While not a complete list, as circumstances will vary from one collection of co-owners to another, some of the more common issues which might be included in a co-ownership agreement may consist of:
- Who the parties are – this might seem obvious, but there are lots of possibilities. Each type of owner has different considerations,
- family members
- trusts etc, in all sorts of combinations.
- The amount that each party might be contributing to purchase the property. If people are contributing unequal amounts, you might want to think about structuring the ownership to reflect that, but also consider ongoing contributions too.
- Who is responsible for managing the different aspects of the property, such as:
- paying the outgoings
- doing work on the property including maintenance
- dealing with tenants if it is rented etc.
- What happens if someone defaults on their share of the payments? Is the agreement that if one of the owners has to step in and pay for a default, does the ownership structure change to reflect that? Also, does the lending make all parties jointly liable for the whole debt?
- How is decision making dealt with? For example, what happens if one party wants to renovate the property? Or, if there is disagreement about what sort of maintenance standard to keep the property to?

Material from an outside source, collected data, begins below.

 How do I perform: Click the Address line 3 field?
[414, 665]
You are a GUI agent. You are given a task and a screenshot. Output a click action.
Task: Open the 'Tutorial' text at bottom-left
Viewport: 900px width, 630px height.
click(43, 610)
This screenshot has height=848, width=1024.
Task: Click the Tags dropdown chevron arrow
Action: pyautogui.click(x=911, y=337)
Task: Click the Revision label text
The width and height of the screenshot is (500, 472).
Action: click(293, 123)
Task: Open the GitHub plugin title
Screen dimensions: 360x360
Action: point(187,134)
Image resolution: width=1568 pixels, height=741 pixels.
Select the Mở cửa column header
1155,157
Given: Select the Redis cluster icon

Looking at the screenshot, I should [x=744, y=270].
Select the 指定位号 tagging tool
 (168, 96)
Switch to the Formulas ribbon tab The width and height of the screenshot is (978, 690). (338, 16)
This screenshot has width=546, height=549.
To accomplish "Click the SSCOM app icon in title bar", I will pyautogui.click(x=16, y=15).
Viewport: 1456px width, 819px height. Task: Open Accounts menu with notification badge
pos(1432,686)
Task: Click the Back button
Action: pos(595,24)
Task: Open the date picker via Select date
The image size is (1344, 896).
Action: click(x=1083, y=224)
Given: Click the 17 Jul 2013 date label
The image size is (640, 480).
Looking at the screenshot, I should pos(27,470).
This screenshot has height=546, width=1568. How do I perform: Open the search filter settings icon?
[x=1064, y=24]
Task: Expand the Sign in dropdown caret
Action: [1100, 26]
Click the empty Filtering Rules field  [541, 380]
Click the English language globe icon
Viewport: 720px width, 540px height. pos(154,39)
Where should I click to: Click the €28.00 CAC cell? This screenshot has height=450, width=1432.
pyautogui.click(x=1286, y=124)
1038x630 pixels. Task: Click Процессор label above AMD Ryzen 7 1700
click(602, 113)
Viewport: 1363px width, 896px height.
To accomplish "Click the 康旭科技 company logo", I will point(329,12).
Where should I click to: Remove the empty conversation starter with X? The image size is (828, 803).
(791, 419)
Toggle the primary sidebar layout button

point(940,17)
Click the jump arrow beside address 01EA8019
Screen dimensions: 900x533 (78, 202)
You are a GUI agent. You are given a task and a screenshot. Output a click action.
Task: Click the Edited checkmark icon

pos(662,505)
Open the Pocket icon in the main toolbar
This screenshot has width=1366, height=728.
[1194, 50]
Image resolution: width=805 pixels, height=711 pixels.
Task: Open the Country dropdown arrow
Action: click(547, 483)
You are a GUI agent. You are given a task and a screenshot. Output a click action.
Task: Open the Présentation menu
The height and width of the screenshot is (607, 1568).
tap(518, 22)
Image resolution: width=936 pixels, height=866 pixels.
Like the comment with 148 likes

- Consideration, where the property is not being rented, needs to be given to who will live at the property. What would happen if a co-owner living at the property wanted to move their partner in, or had them there a large amount of the time? Also, what about if one co-owner had a claim from a relationship against their share?
- What happens if one person wants to sell the property or their share? Is there a buy-out mechanism, or do all parties need to agree?
- If the property is sold, how will any gains or losses be divided?
- Are there insurance requirements, such as:
- life insurance to repay a share of a mortgage in case one of the parties dies, or
- income protection insurance in case someone loses their job?
- What happens if there is a dispute? A good co-ownership agreement should provide a method for dispute resolution, which is aimed at positive resolution utilising cost-reducing techniques.
Consideration will also need to be given to how the ownership of the property might be structured, and the relative risk profiles of each party will be a key consideration in determining this.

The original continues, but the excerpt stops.